• [Task to complete]:
Turn the lines below into a Markdown table with the columns "Row" and "Line", skipping any blank lines. Leave the pictures out.

____

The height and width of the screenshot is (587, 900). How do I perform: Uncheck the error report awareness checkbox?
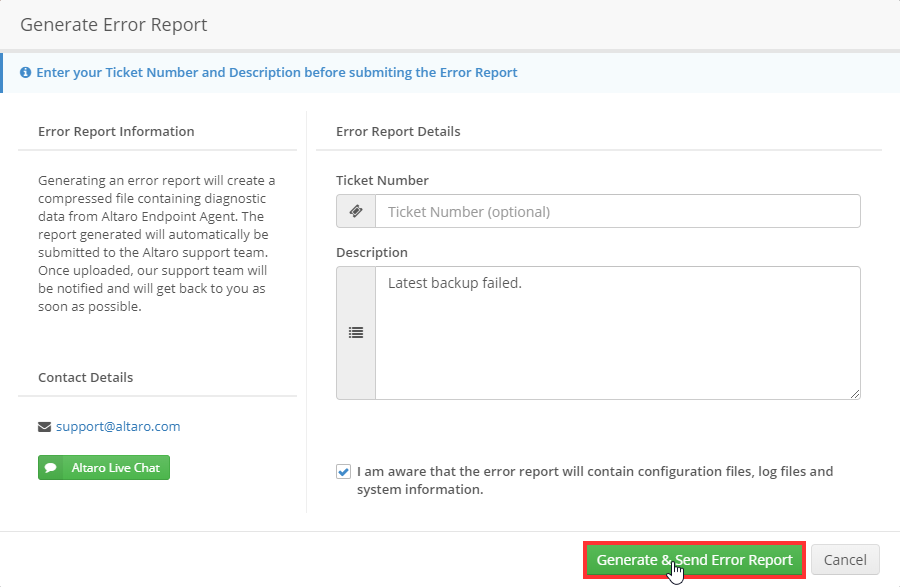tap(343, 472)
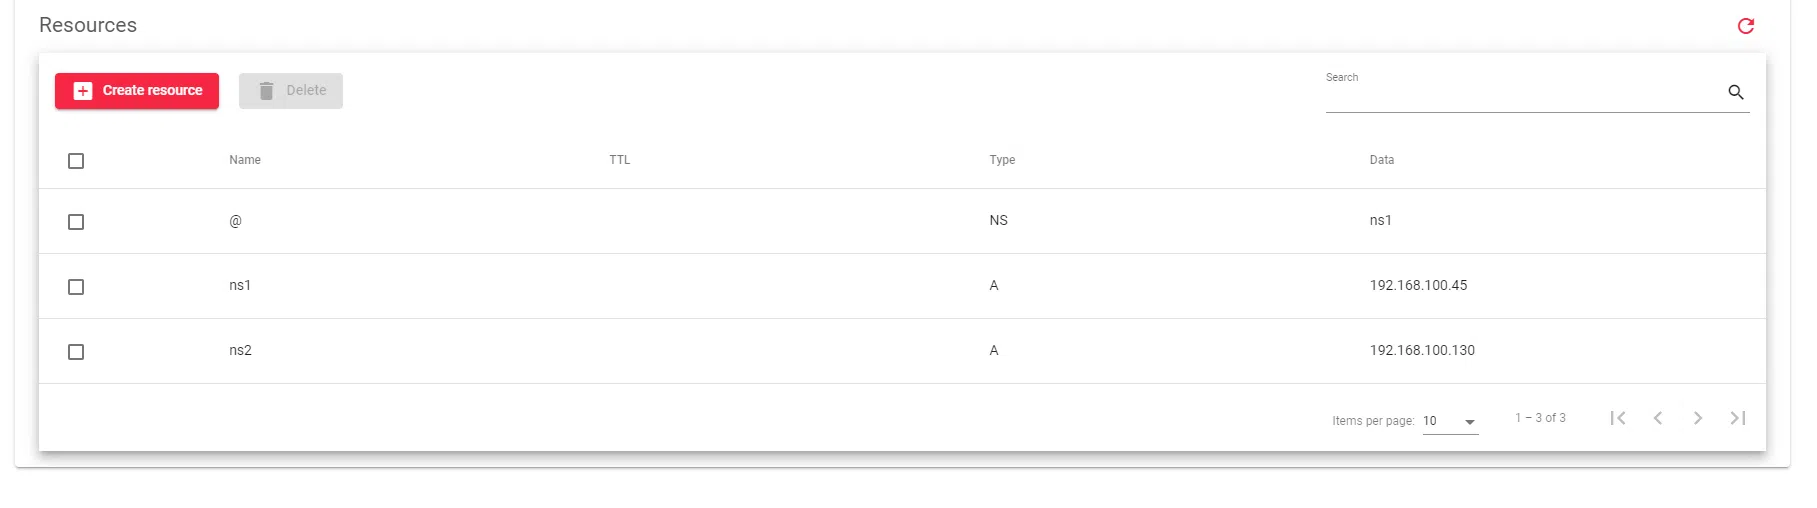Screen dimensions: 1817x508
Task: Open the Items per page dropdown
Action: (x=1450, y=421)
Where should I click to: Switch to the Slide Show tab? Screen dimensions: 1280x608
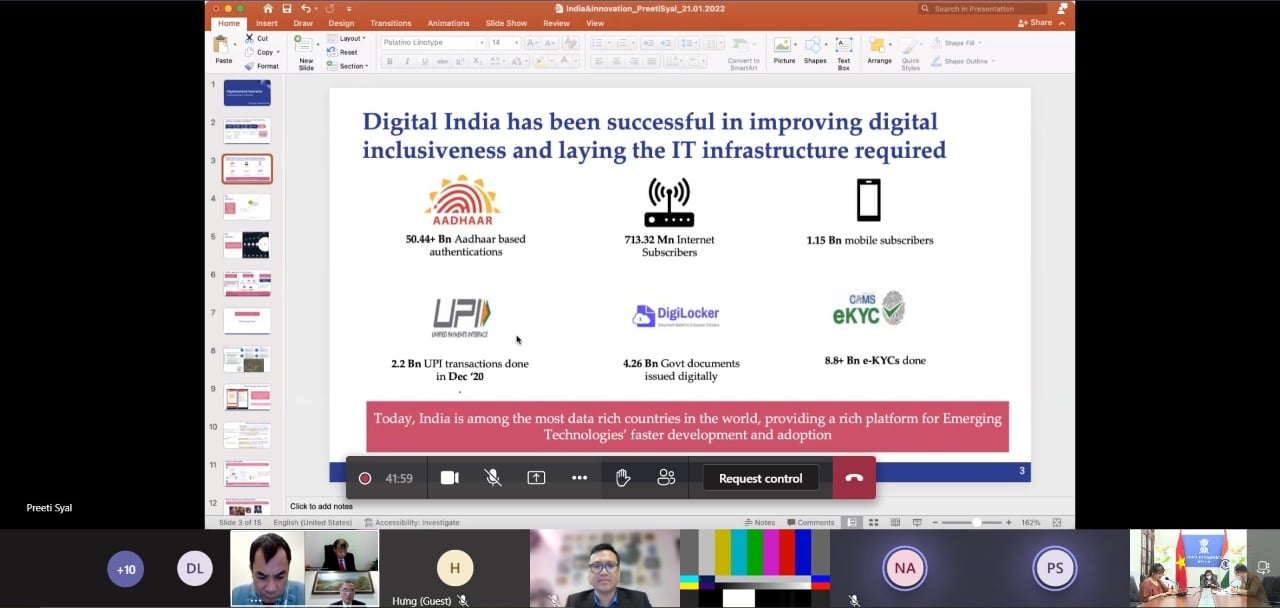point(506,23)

____

• [Answer to this exercise]:
| Row | Line |
|---|---|
| 1 | The height and width of the screenshot is (587, 900). How do I perform: Uncheck the error report awareness checkbox? |
| 2 | tap(343, 472) |
| 3 | Screen dimensions: 1817x508 |
| 4 | Task: Open the Items per page dropdown |
| 5 | Action: (x=1450, y=421) |
| 6 | Where should I click to: Switch to the Slide Show tab? Screen dimensions: 1280x608 |
| 7 | point(506,23) |